甲は,A土地の所有者乙を被告と表示して,所有権移転登記を求める訴えを提起した。なお,この訴訟には,訴訟代理人はいないものとする。
1 甲と通じた丙は,乙と称して訴状等を受領して,第1回口頭弁論期日に出頭し,請求原因事実をすべて自白した。
(1) 丙が自白した後,第1回口頭弁論期日において,出頭したのは乙ではなく,丙であることが判明した。この場合,裁判所は,どのような措置を採るべきか。
(2) 第1回口頭弁論期日において弁論が終結し,乙に対する請求認容の判決が言い渡されて,控訴期間が徒過した。その後,甲は,A土地について所有権移転登記を経由した。
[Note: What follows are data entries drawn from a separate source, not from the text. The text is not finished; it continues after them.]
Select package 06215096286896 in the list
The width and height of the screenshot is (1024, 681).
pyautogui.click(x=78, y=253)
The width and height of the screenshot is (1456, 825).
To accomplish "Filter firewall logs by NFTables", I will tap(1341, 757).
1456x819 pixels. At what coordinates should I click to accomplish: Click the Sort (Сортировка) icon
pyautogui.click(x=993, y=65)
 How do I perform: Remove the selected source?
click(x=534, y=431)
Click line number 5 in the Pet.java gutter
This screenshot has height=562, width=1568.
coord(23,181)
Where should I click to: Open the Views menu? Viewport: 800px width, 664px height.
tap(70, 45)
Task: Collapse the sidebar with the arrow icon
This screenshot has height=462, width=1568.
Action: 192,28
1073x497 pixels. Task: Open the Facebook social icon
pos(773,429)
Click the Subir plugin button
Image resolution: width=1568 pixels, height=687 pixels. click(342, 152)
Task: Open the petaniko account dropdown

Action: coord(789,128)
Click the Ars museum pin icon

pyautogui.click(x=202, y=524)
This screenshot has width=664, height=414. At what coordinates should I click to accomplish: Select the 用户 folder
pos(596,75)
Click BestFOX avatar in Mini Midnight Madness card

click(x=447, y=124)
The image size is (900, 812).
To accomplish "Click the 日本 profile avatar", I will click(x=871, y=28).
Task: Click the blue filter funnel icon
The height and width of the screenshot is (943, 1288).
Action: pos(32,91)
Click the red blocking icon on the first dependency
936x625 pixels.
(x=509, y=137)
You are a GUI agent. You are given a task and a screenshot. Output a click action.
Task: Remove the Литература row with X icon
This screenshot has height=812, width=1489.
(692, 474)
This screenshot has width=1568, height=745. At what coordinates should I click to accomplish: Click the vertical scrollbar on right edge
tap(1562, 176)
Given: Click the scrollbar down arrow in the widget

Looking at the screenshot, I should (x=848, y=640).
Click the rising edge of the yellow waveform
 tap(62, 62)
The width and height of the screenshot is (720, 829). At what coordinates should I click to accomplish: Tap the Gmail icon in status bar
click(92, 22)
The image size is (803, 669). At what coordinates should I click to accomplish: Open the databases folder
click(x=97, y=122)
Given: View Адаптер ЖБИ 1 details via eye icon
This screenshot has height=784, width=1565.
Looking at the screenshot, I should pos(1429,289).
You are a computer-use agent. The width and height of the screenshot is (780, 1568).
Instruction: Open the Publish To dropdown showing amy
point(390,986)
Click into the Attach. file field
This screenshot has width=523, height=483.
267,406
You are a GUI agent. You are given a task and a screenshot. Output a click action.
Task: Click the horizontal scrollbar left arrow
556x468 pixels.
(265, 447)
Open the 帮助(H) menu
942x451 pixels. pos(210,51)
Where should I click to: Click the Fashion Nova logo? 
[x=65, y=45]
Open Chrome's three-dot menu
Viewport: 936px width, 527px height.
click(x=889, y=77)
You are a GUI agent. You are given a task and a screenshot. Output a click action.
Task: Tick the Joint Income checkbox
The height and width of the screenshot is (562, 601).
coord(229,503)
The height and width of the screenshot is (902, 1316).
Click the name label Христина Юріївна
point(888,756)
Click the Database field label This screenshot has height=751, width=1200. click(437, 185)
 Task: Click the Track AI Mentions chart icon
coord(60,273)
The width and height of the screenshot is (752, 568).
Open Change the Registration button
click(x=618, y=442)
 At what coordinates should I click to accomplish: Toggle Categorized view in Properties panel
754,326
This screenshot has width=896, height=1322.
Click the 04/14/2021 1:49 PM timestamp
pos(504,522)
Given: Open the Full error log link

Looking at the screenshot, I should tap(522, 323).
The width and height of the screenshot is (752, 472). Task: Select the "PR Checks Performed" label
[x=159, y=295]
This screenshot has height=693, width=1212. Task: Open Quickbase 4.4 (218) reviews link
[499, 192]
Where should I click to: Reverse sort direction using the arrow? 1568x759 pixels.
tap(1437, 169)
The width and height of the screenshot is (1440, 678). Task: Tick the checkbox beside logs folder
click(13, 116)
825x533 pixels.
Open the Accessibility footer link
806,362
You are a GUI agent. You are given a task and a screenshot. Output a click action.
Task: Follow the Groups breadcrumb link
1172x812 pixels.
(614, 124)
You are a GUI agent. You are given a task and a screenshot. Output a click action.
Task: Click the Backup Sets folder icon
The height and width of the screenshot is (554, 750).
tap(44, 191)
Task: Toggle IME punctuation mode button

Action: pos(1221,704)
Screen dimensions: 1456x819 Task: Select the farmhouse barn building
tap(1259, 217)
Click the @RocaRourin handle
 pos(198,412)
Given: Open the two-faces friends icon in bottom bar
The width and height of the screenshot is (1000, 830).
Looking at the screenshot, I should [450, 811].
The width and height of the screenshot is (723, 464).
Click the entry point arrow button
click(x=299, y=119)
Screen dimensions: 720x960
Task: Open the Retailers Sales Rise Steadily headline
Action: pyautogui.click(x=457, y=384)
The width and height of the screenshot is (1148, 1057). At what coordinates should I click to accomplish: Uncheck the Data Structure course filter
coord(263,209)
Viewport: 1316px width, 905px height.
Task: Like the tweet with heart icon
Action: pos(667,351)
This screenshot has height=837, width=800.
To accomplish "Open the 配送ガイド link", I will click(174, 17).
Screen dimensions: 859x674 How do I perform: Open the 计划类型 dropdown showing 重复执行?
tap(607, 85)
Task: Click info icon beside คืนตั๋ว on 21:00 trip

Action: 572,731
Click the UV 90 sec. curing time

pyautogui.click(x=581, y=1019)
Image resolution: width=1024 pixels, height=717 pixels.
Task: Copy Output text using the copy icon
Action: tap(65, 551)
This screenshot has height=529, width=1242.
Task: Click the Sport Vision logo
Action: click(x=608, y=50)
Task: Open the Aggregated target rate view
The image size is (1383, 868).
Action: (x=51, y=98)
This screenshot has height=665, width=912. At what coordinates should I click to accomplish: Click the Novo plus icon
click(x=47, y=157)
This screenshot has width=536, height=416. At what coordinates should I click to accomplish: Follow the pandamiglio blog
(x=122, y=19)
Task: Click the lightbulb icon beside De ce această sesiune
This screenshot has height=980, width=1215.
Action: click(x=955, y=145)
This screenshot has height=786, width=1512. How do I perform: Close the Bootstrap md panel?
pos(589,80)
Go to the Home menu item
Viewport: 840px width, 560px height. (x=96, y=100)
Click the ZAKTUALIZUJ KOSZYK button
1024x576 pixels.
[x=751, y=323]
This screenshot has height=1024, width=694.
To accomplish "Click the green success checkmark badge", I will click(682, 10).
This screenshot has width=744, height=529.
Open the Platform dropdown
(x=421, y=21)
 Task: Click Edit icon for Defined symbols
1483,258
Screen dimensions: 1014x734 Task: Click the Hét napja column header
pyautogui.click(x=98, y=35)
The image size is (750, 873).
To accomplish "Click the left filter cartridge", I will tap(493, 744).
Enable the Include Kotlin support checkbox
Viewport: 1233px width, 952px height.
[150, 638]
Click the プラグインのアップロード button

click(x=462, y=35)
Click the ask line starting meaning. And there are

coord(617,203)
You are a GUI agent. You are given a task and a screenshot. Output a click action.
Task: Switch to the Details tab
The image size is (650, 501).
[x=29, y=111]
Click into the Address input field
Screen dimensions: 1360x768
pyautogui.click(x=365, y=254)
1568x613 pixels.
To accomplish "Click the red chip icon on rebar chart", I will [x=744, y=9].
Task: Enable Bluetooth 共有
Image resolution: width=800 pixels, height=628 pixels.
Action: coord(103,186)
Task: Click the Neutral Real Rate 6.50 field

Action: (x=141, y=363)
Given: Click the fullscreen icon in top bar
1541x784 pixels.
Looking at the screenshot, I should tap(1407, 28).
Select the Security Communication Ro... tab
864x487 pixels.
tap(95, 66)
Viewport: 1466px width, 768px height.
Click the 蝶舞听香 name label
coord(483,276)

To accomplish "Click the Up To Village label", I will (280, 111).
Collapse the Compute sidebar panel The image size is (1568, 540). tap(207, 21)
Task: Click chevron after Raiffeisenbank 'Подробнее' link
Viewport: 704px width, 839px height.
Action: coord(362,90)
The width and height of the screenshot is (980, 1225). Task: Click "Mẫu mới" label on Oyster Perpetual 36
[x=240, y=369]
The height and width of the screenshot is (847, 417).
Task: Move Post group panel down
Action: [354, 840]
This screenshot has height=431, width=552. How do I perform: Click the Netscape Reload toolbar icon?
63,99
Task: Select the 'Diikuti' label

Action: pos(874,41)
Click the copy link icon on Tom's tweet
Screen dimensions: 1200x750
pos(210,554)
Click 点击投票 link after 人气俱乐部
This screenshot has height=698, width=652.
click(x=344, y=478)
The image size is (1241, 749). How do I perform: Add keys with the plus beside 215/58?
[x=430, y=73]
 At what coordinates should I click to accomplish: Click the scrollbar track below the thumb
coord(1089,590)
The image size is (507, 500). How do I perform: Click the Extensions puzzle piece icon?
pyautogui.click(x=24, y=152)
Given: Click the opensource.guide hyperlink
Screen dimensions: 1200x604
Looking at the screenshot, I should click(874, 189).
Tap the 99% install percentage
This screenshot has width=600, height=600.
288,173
この場合,乙は,訴訟法上どのような手段を採ることができるか。
2 乙が訴状等を受領したが,甲と通じた丙が,「口頭弁論期日には出頭しなくてもよい」と乙をだました上,自ら乙と称して,第1回口頭弁論期日に出頭し,請求原因事実をすべて自白した。同期日の後,乙は死亡したが,裁判所が乙の死亡を知らなかったため,乙に対する請求認容の判決が言い渡されて,控訴期間が徒過した。この場合,乙の相続人丁は,訴訟法上どのような手段を採ることができるか。
当事者の確定をめぐる手続上の諸問題に対する解決能力を試す問題である。1(1)では,当事者の確定,訴訟係属の有無に触れた上で裁判所の措置を論ずべきである。1(2)では,(1)での立場を前提として,判決まで至った場合のその効力とこれに対する救済手段を論ずべきである。2では,1との違いを踏まえ,訴訟係属の有無,手続の中断の効果とこれに違反した場合の判決の効力を論じ,これに対する救済手段を論ずべきである。